A look at our latest challenge: The Cricket World Cup Challenge

David Ardagh
auquan
Published in
2 min readMay 29, 2019

Context

Here in the office, we’re 50% cricket mad (the others not so much), so we wanted to put on a fun competition to do with the cricket world cup. We reached out to our network to see if anyone had any ideas. What came back is really exciting, and we can’t wait to see what you all come up with.

Mustard Systems have kindly given you all access to their cricket dataset of over 1million data points and over 20 features. Their challenge is simple: Given all the information up to a particular ball, what is the chance that that ball will be a wicket?

To get you started, we want to show you how this problem has been tackled in the past.

Crickytics Approach

Faizan at Crickytics attempted a similar version of this problem using a smaller data set with 11 features. His approach was to turn the problem into a binary classifier on predicting whether there would be a wicket in the next 6 balls.

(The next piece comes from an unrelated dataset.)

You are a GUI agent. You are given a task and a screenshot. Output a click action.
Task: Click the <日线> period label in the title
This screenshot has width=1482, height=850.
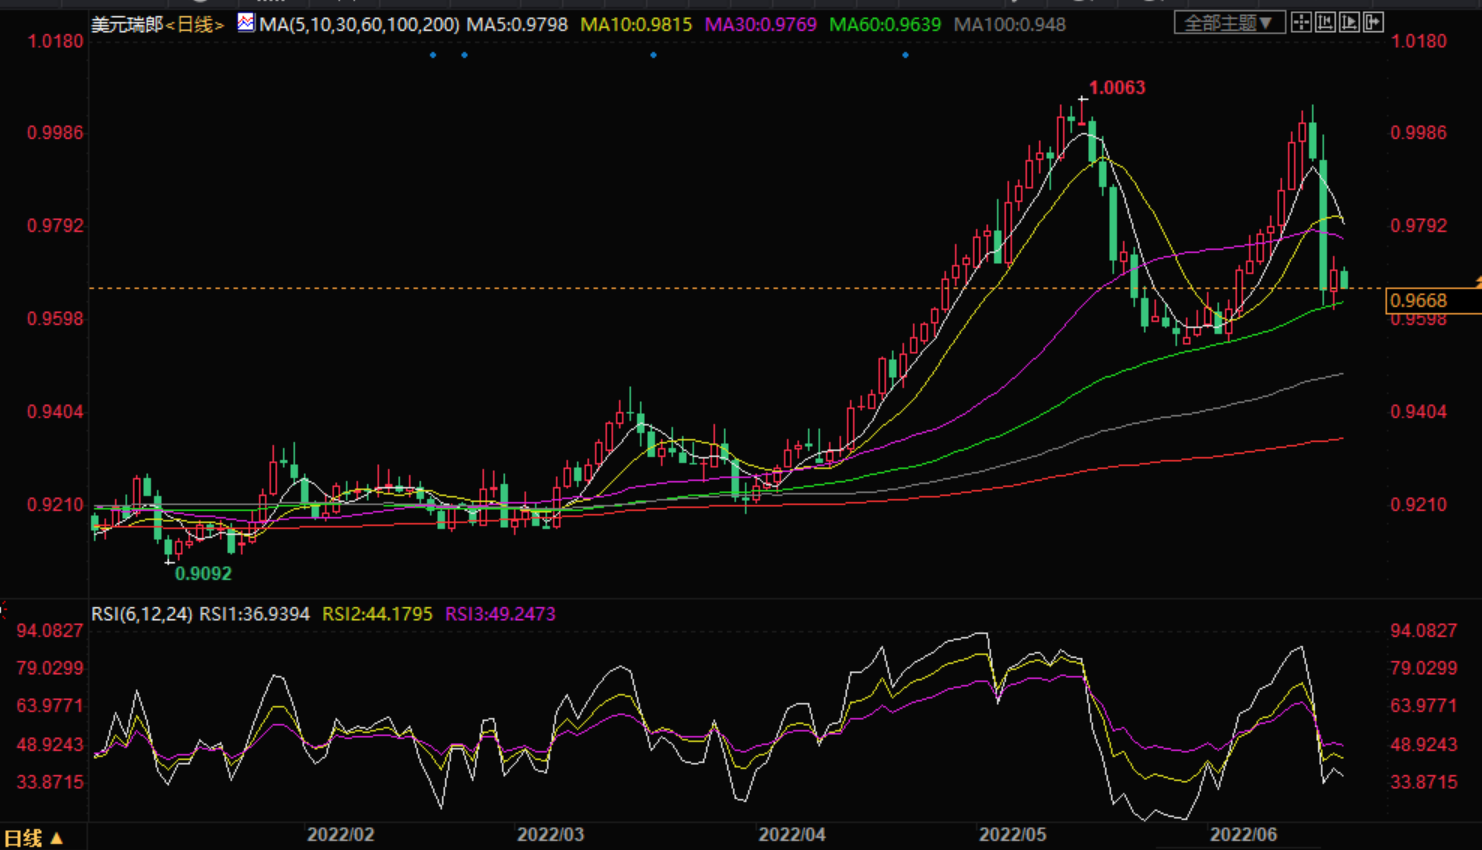[x=195, y=24]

After attempting the classification in several ways, he found that the optimal approach was to limit the model to data from the last 18 balls (3 overs) and then use a mixture of random forest and feedforward neural networks. Interestingly he found that the explicit output of the classifier wasn’t accurate.

Instead, he found that if the model predicted no wicket with a P<0.9, then that was likely to be the case in the data. Anything lower than this (e.g. if the model made a classification of no wicket (P<0.9)), was likely to be a wicket.

By tweaking his output like this he managed to achieve the following results:

- True Positive Rate: 39%
- True Negative Rate: 87%

Have a closer look at his write-up here: https://crickytics.com/predicting-next-wicket-in-a-t20-match-using-ai/

Competition Registration

Registrations open on the 25th May and the competition starts on the 1st June. Once you’ve registered you will be sent the feature headings so you can start thinking about how you might tackle the problem!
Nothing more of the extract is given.